Two systems $i,j$ are informationally coupled if there exists a smooth map

$$\Phi_{ij}: (\mathcal{P}_i, g^{(i)}) \to (\mathcal{P}_j, g^{(j)})$$

satisfying

$$I(i;j) = I(\Phi_{ij}(p_i); p_j),$$

up to small curvature correction $\kappa_{ij}$.

3. Curvature-Stability Relation

3.1 Local Relation

For each manifold, the Ricci curvature satisfies $$ \operatorname{Ric}(g^{(i)})_{ab} = -,\nabla_a\nabla_b \log p_i(x,t)
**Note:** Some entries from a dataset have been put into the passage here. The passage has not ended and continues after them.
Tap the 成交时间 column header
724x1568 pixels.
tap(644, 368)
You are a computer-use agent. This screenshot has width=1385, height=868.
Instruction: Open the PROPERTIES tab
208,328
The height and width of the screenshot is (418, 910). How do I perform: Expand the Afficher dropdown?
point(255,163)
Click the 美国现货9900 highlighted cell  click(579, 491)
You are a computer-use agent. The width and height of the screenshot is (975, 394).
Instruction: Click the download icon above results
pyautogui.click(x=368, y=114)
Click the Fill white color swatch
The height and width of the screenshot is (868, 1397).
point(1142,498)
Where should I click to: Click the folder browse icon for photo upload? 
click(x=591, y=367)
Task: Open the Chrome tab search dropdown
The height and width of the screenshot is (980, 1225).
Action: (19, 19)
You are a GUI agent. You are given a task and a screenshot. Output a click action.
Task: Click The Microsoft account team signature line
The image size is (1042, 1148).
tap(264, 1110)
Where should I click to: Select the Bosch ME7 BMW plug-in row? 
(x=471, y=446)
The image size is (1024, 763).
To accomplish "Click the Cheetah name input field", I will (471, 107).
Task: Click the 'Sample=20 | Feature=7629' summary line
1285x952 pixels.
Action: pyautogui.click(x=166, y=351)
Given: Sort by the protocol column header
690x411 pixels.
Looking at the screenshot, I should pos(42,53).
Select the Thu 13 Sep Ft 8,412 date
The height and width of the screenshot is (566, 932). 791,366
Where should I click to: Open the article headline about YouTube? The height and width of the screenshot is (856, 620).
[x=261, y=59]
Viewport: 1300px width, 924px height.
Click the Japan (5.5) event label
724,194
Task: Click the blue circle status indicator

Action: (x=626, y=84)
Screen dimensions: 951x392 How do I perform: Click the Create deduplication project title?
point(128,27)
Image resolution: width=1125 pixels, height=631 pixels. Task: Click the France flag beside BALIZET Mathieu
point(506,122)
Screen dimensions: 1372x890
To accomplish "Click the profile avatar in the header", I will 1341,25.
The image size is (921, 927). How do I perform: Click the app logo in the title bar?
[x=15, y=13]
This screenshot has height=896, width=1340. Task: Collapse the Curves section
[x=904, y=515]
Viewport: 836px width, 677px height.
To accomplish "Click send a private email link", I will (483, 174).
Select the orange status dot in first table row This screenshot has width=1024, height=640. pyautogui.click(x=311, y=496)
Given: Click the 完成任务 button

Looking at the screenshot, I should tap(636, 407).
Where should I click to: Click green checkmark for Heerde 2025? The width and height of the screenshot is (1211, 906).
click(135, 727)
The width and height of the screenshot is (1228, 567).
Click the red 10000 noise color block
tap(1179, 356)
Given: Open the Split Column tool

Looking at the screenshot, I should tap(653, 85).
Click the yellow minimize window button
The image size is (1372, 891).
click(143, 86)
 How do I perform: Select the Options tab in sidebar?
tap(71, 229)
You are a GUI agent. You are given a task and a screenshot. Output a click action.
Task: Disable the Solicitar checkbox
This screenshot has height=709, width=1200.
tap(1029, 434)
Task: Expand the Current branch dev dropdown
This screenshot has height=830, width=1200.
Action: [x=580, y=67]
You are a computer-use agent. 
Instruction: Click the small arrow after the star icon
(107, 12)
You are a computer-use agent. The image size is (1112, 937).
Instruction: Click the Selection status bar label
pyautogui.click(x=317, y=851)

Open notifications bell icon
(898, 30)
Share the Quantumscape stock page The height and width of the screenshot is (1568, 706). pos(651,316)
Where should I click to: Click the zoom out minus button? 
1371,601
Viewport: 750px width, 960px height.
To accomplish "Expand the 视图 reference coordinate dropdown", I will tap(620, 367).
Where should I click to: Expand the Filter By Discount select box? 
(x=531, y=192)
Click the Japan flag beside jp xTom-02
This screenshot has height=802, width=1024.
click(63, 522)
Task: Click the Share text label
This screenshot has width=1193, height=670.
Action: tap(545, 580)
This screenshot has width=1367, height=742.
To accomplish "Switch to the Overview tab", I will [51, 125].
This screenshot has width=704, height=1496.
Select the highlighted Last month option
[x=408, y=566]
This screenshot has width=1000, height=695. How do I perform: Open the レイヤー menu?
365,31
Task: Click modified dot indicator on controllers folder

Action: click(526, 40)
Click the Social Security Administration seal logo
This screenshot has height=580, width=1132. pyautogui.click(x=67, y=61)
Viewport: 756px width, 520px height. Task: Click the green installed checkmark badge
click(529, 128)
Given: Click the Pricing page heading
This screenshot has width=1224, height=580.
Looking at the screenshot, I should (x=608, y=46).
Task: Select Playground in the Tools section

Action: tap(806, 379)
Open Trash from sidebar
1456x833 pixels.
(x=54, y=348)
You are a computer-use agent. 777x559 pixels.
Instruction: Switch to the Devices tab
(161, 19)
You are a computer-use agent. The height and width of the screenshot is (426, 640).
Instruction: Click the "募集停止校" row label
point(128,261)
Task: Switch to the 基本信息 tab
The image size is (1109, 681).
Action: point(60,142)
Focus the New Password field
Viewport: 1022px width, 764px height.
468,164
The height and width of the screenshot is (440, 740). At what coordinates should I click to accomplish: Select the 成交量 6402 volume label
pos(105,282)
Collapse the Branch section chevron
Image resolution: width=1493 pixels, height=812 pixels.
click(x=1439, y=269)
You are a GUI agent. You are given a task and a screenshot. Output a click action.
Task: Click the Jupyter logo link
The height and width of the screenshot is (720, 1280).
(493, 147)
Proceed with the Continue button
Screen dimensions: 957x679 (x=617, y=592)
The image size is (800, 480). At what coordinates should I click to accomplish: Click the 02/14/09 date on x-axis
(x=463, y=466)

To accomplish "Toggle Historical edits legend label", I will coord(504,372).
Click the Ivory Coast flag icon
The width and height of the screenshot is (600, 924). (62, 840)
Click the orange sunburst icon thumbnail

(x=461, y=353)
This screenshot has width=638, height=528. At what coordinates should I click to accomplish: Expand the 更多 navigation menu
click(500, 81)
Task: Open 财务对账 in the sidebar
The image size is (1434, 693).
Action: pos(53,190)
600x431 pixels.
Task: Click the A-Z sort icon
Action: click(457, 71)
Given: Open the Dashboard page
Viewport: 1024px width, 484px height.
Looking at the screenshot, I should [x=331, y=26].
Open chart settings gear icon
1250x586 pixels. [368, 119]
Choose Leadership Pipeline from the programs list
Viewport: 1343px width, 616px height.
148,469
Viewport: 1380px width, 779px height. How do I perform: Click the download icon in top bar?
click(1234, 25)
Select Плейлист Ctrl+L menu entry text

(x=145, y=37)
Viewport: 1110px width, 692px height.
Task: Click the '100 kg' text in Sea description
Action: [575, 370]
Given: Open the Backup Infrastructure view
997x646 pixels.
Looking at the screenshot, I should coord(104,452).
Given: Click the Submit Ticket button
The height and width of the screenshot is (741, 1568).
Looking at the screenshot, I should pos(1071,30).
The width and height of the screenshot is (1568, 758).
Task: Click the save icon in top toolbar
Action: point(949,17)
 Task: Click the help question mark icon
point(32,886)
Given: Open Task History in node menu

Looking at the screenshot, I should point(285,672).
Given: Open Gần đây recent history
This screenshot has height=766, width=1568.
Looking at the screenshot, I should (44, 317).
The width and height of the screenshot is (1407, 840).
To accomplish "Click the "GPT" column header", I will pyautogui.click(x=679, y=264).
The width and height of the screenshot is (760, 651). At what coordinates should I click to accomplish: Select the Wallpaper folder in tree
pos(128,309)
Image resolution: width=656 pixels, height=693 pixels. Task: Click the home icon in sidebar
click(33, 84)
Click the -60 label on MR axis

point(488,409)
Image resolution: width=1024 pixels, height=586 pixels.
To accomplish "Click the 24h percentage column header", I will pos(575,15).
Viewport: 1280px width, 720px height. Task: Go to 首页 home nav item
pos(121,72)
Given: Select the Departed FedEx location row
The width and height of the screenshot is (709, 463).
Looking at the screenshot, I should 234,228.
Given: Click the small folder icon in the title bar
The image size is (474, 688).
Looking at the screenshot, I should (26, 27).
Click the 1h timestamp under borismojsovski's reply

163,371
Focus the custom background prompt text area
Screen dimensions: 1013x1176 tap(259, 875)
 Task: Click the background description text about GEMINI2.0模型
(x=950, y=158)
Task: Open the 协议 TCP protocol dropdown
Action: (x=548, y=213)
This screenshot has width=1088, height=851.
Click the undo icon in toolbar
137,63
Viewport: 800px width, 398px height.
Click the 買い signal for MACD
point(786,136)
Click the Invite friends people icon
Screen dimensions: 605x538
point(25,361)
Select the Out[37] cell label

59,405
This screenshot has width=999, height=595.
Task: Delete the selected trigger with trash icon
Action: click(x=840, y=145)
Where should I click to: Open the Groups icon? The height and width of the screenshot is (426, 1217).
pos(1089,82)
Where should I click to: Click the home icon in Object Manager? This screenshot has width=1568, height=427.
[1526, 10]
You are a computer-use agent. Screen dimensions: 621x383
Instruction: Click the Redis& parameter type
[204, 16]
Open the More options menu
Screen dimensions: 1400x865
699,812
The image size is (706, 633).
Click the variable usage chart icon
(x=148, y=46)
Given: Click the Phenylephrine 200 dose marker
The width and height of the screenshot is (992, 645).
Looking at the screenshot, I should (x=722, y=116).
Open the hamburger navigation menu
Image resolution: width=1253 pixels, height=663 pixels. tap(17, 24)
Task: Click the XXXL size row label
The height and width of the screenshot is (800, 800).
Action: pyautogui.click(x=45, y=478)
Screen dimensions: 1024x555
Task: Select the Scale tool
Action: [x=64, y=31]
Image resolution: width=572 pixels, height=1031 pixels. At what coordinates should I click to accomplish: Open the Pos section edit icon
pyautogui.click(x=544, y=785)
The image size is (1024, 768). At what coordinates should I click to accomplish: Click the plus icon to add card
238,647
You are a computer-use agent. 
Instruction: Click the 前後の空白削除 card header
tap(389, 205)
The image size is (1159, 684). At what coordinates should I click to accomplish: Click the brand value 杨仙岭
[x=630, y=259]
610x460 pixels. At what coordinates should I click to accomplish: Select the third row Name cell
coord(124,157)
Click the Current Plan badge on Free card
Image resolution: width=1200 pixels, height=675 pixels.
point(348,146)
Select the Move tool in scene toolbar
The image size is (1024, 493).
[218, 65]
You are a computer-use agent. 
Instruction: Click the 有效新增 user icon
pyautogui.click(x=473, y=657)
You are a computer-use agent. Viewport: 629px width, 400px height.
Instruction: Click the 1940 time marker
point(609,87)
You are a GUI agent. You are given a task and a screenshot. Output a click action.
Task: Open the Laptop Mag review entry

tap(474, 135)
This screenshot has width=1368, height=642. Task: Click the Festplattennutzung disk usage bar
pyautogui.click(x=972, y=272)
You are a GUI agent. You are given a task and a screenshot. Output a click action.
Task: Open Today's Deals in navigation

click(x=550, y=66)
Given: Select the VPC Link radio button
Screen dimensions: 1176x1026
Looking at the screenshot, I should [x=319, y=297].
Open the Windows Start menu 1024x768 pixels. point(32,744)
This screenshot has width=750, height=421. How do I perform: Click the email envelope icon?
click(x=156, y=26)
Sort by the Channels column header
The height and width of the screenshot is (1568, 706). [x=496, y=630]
• \mathcal{O}(\partial^2 D_{\mathrm{KL}}), $$ so its scalar trace approximates the Laplacian of divergence along the manifold (Amari 2016; Ay et al. 2017).

3.2 Conservation Lemma

Let the total stability functional of $N$ coupled systems be

$$R_s^{\mathrm{tot}} = \sum_{i=1}^N R_s^{(i)}.$$

Assuming bounded entropy and differentiable couplings $\Phi_{ij}$, the following holds:

$$\boxed{ \sum_{i=1}^N \operatorname{Ric}(g^{(i)}) = \nabla^2 R_s^{\mathrm{tot}}. }$$

Proof sketch. Starting from the Bianchi identity $\nabla^\mu G_{\mu\nu}=0$ on each manifold and substituting the Fisher metric’s expression for the information potential $\psi_i = -\log p_i$, we obtain

$$\nabla^2 \psi_i = \operatorname{Tr}\operatorname{Ric}(g^{(i)}).$$

Since $R_s^{(i)} = -\partial_t D_{\mathrm{KL}}(p_{t+\delta}||p_t)$ depends on $\nabla^2\psi_i$ through $\partial_t g^{(i)}_{ab}$, summing over coupled manifolds and using $\sum_i\nabla^\mu G_{\mu\nu}^{(i)}=0$ yields the stated conservation law.

4. Consequences

1. Geometric invariance. Divergence minimization across coupled information manifolds preserves the total informational curvature.
2. Bounded stability. Local increases in $R_s^{(i)}$ require compensating decreases in curvature elsewhere, ensuring finite total informational variance.
3. Model scope. The result applies to any differentiable system modeled by Fisher geometry—statistical, algorithmic, biological, or physical—without further assumption.

5. Conclusion

Under general information-geometric conditions, the total Ricci curvature of coupled Fisher manifolds equals the Laplacian of the joint stability functional. This curvature conservation principle provides a minimal geometric constraint governing divergence-minimizing dynamics across heterogeneous systems, linking local learning behavior to a global invariant of informational geometry.

References

• Amari, S. (2016). Information Geometry and Its Applications. Springer.
• Ay, N., Jost, J., Lê, H. V., & Schwachhöfer, L. (2017). Information Geometry. Springer.